Table operations cheat sheet
Create tables
Empty tables
from deephaven import empty_table
result = empty_table(5)
# Empty tables are often followed with a formula
result1 = result.update(formulas=["X = 5"])
- result
- result1
New tables
Columns are created using the following methods:
from deephaven import new_table
from deephaven.column import string_col, int_col
result = new_table([
int_col("IntegerColumn", [1, 2, 3]),
string_col("Strings", ["These", "are", "Strings"])
])
- result
Time tables
The following code makes a time_table
that updates every second.
from deephaven import time_table
result = time_table("00:00:01")
Filter
You should filter your data before performing other operations to optimize performance. Less data generally means better, faster queries.
where
For SQL developers: In Deephaven, filter your data before joining using where
operations. Deephaven is optimized for filtering rather than matching.
from deephaven import new_table
from deephaven.column import string_col, int_col, double_col
from deephaven.constants import NULL_INT
source = new_table([
string_col("Letter", ["A", "C", "F", "B", "E", "D", "A"]),
int_col("Number", [NULL_INT, 2, 1, NULL_INT, 4, 5, 3]),
string_col("Color", ["red", "blue", "orange", "purple", "yellow", "pink", "blue"]),
int_col("Code", [12, 14, 11, NULL_INT, 16, 14, NULL_INT]),
])
result_single_filter = source.where(filters=["Color = `blue`"])
result_or = source.where_one_of(filters=["Color = `blue`", "Number > 2"]) # OR operation - result will have _either_ criteria
result_and = source.where(filters=["Color = `blue`", "Number > 2"]) # AND operation - result will have _both_ criteria
- source
- result_single_filter
- result_or
- result_and
To filter results based on a filterTable
:
filterTable = new_table([
string_col("Colors", ["blue", "red", "purple", "white"]),
int_col("Codes", [10, 12, 14, 16])
])
# returns a new table containing rows from the source table
where_in_colors = source.where_in(filter_table=filterTable, cols=["Color = Colors"])
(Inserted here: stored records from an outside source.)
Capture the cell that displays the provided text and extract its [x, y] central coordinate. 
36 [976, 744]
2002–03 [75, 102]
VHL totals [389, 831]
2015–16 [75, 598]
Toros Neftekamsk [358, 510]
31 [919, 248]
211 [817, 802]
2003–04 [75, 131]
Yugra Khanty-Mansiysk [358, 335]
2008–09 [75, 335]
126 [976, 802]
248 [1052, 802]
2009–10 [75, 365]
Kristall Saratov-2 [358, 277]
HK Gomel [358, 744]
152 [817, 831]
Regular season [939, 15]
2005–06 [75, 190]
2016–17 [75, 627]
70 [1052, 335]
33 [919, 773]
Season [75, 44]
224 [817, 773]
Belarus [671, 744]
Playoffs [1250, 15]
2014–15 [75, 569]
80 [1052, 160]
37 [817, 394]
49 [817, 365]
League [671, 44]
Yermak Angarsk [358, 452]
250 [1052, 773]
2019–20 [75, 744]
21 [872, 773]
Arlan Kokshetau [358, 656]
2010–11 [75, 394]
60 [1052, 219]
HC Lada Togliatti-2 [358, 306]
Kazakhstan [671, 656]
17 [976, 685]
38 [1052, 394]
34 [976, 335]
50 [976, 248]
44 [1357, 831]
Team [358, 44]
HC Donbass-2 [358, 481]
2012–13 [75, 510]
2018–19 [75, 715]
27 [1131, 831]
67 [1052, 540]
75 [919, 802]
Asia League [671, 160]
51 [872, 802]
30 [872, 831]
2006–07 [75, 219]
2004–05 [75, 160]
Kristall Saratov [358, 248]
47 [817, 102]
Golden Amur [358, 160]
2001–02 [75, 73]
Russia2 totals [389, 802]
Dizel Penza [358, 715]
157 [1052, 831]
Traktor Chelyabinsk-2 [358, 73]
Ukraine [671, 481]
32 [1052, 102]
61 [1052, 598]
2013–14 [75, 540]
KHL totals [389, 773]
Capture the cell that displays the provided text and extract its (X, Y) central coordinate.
where_in_colors_and_codes = source.where_in(filter_table=filterTable, cols=["Color = Colors", "Code = Codes"]) # AND operation - result will have both criteria
where_not_in_colors = source.where_not_in(filter_table=filterTable, cols=["Color = Colors"])
- filterTable
- where_in_colors
- where_in_colors_and_codes
- where_not_in_colors
head and tail
Used to reduce the number of rows:
tail = source.tail(5) # returns last 5 rows
tail = source.tail(2) # returns last 2 rows
tail_pct = source.tail_pct(0.25) # returns last 25% of rows
head_pct = source.head_pct(0.75) # returns first 75% of rows
head = source.head(2) # returns first 2 rows
- tail
- tail_pct
- head_pct
- head
Join data
See our guide Choose the right join for more details.
For SQL developers: in Deephaven, joins are normally used to enrich a data set, not filter. Use where
to filter your data instead of using a join.
Joins for close matches (time)
aj (As-Of Join)
As-of joins aj
find "the exact match" of the key or "the record just before". For timestamp aj-keys, this means "that time or the record just before".
left_table = right_table.aj(columnsToMatch, columnsToAdd)
from deephaven import new_table
from deephaven.column import string_col, int_col, double_col, datetime_col
from deephaven.time import to_datetime
trades = new_table([
string_col("Ticker", ["AAPL", "AAPL", "AAPL", "IBM", "IBM"]),
datetime_col("TradeTime", [to_datetime("2021-04-05T09:10:00 NY"), to_datetime("2021-04-05T09:31:00 NY"), to_datetime("2021-04-05T16:00:00 NY"), to_datetime("2021-04-05T16:00:00 NY"), to_datetime("2021-04-05T16:30:00 NY")]),
double_col("Price", [2.5, 3.7, 3.0, 100.50, 110]),
int_col("Size", [52, 14, 73, 11, 6])
])
quotes = new_table([
string_col("Ticker", ["AAPL", "AAPL", "IBM", "IBM", "IBM"]),
datetime_col("QuoteTime", [to_datetime("2021-04-05T09:11:00 NY"), to_datetime("2021-04-05T09:30:00 NY"), to_datetime("2021-04-05T16:00:00 NY"), to_datetime("2021-04-05T16:30:00 NY"), to_datetime("2021-04-05T17:00:00 NY")]),
double_col("Bid", [2.5, 3.4, 97, 102, 108]),
int_col("BidSize", [10, 20, 5, 13, 23]),
double_col("Ask", [2.5, 3.4, 105, 110, 111]),
int_col("AskSize", [83, 33, 47, 15, 5]),
])
result = trades.aj(table=quotes, on=["Ticker", "TradeTime = QuoteTime"])
- trades
- quotes
- result
raj (Reverse As-Of Join)
Reverse As-of joins raj
find "the exact match" of the key or "the record just after". For timestamp reverse aj-keys, this means "that time or the record just after".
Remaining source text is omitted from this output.